Why don't the North Korean people rise against the dictatorship? Or, why doesn't the military start a coup d'état? An very interesting piece about the history of student movement in NK translated by John Cha. Thank you John for sharing this with us.


By Kim Hyeong-soo

 People often ask me, "Why don't the North Korean people rise against the dictatorship? Or, why doesn't the military start a coup d'état?"

 First, I want to shed some light on the resistance movement in North Korea to give insight into the present conditions. The resistance movement began with the students at Kim Il-sung University back in the 1950s and the 1960s. That was about the time when Eastern European countries started to oppose the idolization of Josef Stalin. Students from Kim Il-sung University who were studying in Moscow and East Berlin took note of the anti-Stalin movement and saw commonalities between the idolization of Stalin and Kim Il-sung. They began to criticize the idolization of Kim Il-sung, and their harsh criticisms reached Pyongyang.

The Pyongyang government ordered all the students to return home. Some students refused to return to North Korea and defected. Those who did return were arrested and imprisoned in political camps. Then the North Korean authorities terminated overseas studies during the 1970s up to early 1980s.

 North Korea restarted the overseas studies program in May 1984 after Kim Il-sung toured the Eastern European countries. Of the six hundred or so scholarship students, about half of them hailed from Kim Il-sung University natural science department.

 The state of socialist idealism in the 1980s was on a decline. In contrast, capitalism that the students had learned to detest was on the rise. Up to this point, the intellectuals had been clinging on to the old familiar ideas from Karl Marx’s Das Kapital and April Theses by Vladimir Lenin. In the meantime, many books critical of socialism began to appear via East Germany and Poland and other Eastern European nations that had been maintaining certain relations with the west.
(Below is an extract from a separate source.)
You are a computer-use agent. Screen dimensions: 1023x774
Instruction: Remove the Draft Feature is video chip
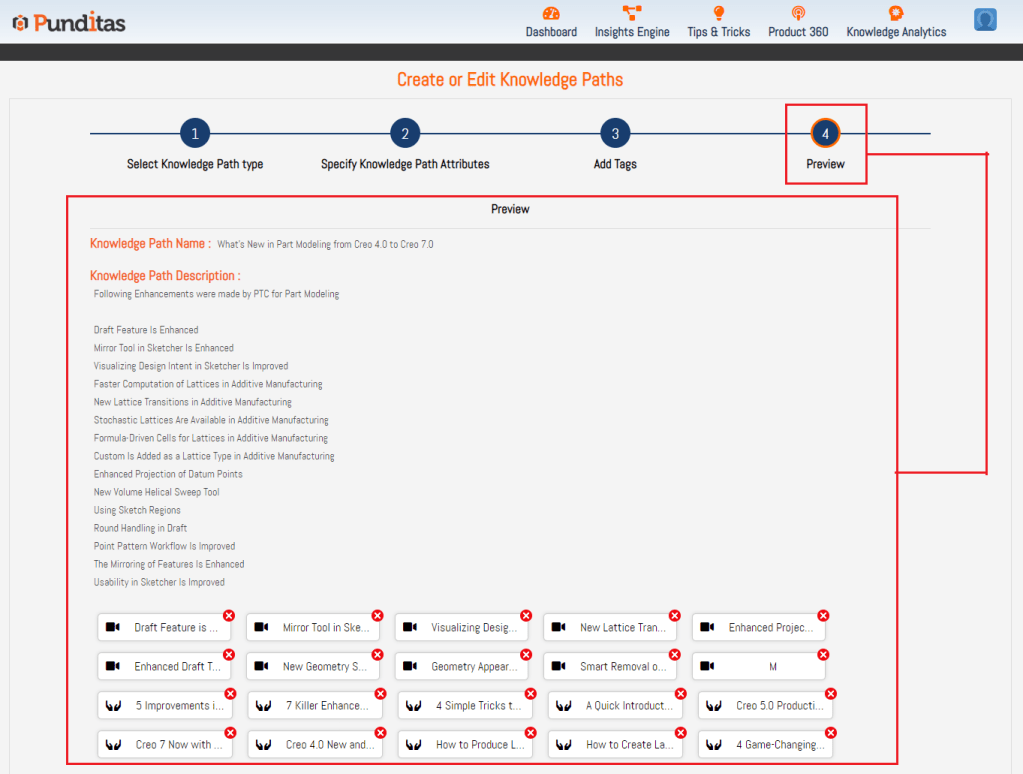click(x=228, y=616)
These intellectuals were instrumental in initiating studies in capitalist philosophy in secrecy. It was natural that the students from Kim Il-sung University came in contact with these books in the former Soviet Union, East Germany, Hungary, and other socialist countries. The books included Republic by Plato, Leviathan by Thomas Hobbes, Critique of Pure Reason by Emmanuel Kant, and The Road to Serfdom by Friedrich Hayek.
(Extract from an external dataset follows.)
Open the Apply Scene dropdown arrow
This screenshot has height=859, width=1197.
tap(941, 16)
 About this time, Frankfurt School’s critical theory and “Great Refusal” guided the intellectuals in Russia and Eastern European countries. The Frankfurt school of thoughts, designed to develop Marxist studies in Germany, left a profound influence on the North Korean students. Friedrich Hayek’s The Road to Serfdom was the most popular book among the students from Kim Il-sung University. The students favored Hayek’s reference to the American poet Max Eastman, a close friend of Illich Lenin. Eastman, attracted to socialism, had gone to Russia. Then he felt disillusioned by Stalin and returned to America. His criticism of Stalin resonated with the students because Eastman reminded them of their disillusionment and anger toward Kim Jong-il.
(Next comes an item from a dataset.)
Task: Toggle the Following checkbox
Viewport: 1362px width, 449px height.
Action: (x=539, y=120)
 The overseas students related to Eastman’s criticism of Stalinism—“inferior to fascism…more cruel and barbaric… inequitable and amoral…anti-democratic…more accurate to describe it as super fascism.” This phrase made its way to the Kim Il-sung University campus in Pyongyang and became popular among the students, who used it as a metaphor for describing Kim Jong-il.

 This anti-Kim atmosphere led to a letter-writing incident in 1988. I heard about this incident from Min Soon-sil, who was like an aunt to me. An orphan from Kaesong, she grew up under my grandmother's care and entered the Kim Il-sung University Literature department. She later went to work for Chosun Art Film Studio and wrote the script for “Song of Love,” the highly acclaimed artistic film favored by Kim Il-sung and Kim Jong-il in 1986. The film was a propaganda piece praising the North Korean system.

 I had graduated from Kim Il-sung University in 1987 and been serving at Three Revolutions Team (TRT)* in the countryside. I came home to Pyongyang on holidays and visited with Min Soon-sil every chance I had. One day in January 1989, I went to her apartment in ManGyongDae district, and she told me about the letter writing incident that had taken place the previous summer.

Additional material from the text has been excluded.